The Byrds - Fifth Dimension (1966), 5/10


The Byrds’ third album still suffers from many of the same flaws that their first two did before. There are a few interesting ideas and interesting sounds packaged in a largely uninteresting package, one that somehow fails to sustain interest through the majority of such a short experience. The two highlights of the album in “Eight Miles High” and the closer “2-4-2 Fox Trot (The Lear Jet Song)” exemplify this perfectly by balancing newfound interest in psychedelic experimentation with rhythm and guitar sound with the same old dreary harmonies that infect many of their records. “Hey Joe” is an even more sleepy and lazy iteration of The Byrds’ sound, or at least a more tangible representation of their focus.
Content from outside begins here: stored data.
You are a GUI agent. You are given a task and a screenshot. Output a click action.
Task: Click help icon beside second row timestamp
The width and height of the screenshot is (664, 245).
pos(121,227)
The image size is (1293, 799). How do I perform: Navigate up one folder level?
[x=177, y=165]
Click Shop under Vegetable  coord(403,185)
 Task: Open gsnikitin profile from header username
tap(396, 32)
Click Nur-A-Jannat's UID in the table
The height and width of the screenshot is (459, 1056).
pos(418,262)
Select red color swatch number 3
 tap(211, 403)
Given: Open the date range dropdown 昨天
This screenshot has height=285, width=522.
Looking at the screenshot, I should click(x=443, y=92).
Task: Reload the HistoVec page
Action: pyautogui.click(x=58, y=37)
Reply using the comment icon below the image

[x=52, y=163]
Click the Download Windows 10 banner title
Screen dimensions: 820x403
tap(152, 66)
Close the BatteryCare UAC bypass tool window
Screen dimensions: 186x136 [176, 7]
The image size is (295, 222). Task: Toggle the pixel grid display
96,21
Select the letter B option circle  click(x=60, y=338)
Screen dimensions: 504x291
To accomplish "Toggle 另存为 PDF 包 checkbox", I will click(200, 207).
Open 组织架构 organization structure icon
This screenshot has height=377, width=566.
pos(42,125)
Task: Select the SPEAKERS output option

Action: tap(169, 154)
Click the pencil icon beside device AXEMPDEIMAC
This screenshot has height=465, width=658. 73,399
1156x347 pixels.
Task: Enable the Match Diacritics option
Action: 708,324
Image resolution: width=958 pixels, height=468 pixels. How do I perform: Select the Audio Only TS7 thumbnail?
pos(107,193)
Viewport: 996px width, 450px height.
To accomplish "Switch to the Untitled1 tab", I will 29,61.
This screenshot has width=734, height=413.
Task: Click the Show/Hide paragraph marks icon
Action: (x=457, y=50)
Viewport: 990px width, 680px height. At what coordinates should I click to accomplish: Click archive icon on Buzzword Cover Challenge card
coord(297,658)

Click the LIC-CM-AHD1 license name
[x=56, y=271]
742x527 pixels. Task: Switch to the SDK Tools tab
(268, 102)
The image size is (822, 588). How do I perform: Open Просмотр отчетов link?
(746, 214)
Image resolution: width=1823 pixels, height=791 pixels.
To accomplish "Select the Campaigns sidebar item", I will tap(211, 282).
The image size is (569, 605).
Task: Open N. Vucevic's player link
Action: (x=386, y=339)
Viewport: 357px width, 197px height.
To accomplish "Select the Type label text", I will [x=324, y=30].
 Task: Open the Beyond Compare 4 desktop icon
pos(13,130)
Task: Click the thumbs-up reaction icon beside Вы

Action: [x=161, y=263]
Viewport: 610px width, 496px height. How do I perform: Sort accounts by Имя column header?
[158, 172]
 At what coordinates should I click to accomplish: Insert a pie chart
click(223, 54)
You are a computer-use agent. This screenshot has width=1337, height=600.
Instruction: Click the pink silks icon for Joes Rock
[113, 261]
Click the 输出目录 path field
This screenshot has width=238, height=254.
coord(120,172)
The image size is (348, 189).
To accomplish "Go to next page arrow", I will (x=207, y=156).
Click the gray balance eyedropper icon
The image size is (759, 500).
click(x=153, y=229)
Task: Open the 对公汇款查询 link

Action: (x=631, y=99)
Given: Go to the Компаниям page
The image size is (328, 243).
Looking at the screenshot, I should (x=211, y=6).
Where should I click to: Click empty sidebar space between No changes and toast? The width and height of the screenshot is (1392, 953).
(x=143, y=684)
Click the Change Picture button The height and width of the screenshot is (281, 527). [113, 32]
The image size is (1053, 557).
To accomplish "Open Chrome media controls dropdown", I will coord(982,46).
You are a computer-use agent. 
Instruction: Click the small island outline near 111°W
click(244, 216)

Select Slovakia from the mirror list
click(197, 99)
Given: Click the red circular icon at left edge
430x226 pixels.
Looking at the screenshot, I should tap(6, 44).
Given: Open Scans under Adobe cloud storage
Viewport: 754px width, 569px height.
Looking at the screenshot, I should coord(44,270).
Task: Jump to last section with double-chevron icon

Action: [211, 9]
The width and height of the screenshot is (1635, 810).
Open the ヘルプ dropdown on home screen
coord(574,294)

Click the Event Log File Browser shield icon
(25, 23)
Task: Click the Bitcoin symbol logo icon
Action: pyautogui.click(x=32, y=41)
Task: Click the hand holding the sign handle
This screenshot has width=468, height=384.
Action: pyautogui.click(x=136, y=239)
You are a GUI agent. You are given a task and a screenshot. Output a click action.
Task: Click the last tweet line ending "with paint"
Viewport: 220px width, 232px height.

The combination of stuffy harmonies and overuse of jangly strumming twelve-strings make most of the album entirely forgettable and frustrating, particularly when there are moments of gratifying bravery amidst the drudgery. McGuinn’s guitar playing on “Eight Miles High”, and through some intermittent improvisations throughout the rest of the record, is truly one of the only aspects of the album’s sound that save it from being entirely uninteresting and unworthy of concern. Despite it’s placement directly in the middle of such a short album and perhaps being The Byrds’ best single, the song cannot save an entire record from becoming forgettable, especially in comparison to their contemporaries during the mid-sixties.